BEGIN Record excerpts
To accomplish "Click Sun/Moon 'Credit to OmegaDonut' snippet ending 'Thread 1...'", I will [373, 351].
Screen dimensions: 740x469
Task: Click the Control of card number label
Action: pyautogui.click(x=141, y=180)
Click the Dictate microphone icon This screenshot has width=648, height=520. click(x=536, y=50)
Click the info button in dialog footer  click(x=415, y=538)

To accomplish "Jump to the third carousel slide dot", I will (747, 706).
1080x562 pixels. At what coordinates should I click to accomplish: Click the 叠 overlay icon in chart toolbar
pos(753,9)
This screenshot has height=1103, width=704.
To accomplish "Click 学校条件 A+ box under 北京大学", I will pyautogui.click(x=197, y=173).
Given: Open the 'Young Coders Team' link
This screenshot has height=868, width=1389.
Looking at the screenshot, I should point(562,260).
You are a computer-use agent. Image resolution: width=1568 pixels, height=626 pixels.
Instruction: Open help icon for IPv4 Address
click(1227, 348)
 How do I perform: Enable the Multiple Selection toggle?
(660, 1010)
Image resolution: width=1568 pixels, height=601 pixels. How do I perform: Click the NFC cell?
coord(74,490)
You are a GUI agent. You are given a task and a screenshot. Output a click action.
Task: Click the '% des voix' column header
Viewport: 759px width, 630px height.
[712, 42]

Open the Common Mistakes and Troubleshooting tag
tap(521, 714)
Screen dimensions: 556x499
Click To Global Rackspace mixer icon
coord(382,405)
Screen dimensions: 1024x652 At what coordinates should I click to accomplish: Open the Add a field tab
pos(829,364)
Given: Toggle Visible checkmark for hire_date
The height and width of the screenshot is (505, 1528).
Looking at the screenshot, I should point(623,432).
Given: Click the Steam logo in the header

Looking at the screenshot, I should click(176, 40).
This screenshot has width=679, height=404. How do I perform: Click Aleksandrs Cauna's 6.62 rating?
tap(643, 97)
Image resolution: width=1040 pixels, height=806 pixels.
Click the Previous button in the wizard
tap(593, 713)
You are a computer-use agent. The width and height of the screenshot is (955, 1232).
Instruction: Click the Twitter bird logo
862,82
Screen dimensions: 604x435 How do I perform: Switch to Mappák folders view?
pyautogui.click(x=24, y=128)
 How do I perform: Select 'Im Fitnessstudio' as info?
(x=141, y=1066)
END Record excerpts
> [Exercise description]:
Those lines above that contain the string "computer" should be returned.

> [Expected answer]:
You are a computer-use agent. Image resolution: width=1568 pixels, height=626 pixels.
You are a computer-use agent. The width and height of the screenshot is (955, 1232).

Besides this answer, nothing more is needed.